BEGIN

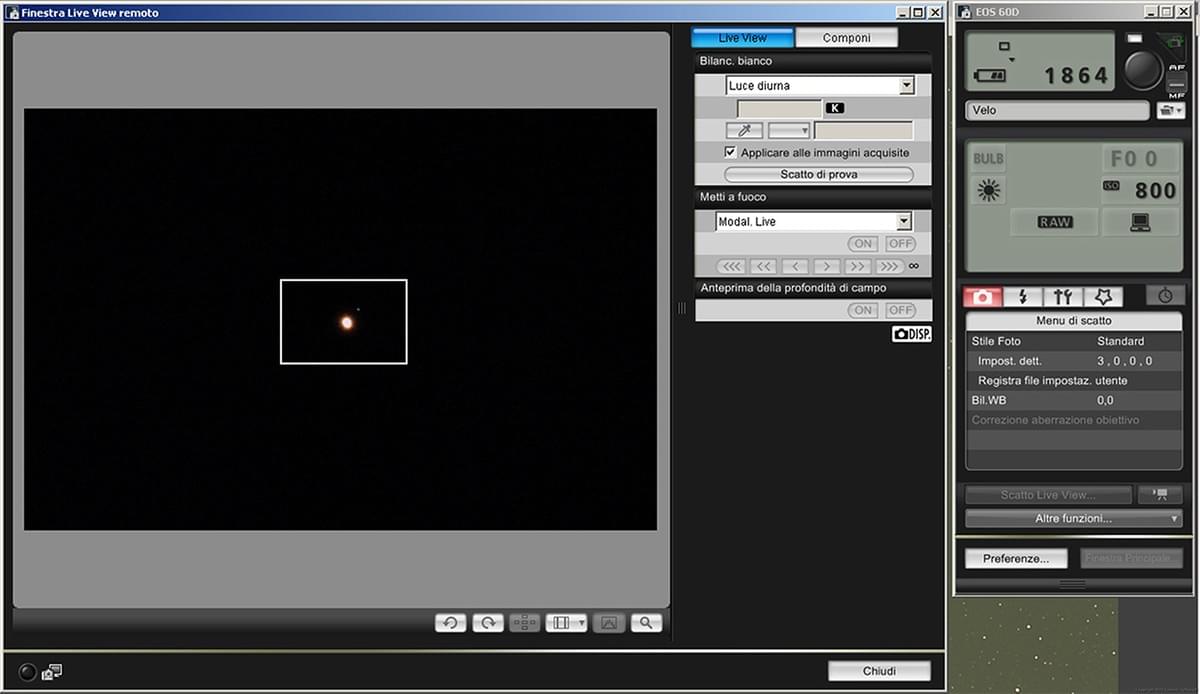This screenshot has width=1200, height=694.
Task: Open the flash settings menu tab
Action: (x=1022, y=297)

END
BEGIN

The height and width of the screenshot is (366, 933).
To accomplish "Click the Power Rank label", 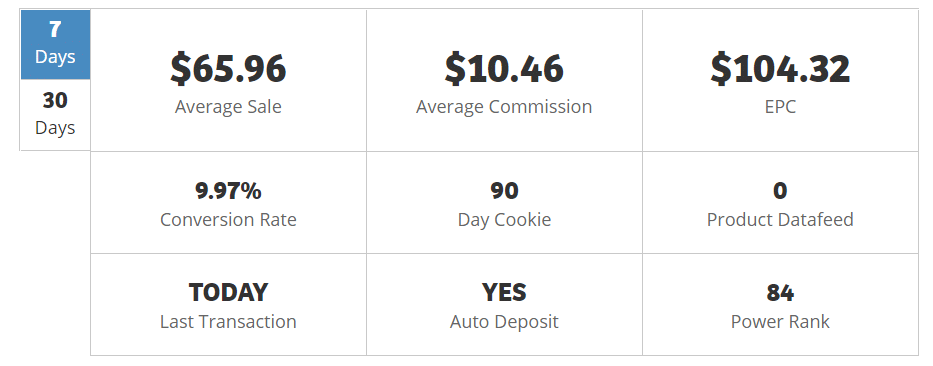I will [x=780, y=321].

END

Goal of the exercise:
Reproduce the rows from the line with "This screenshot has width=1200, height=694." up to and including the line with "Action: (x=1022, y=297)". Leave out the pictures.

In response:
This screenshot has width=1200, height=694.
Task: Open the flash settings menu tab
Action: (x=1022, y=297)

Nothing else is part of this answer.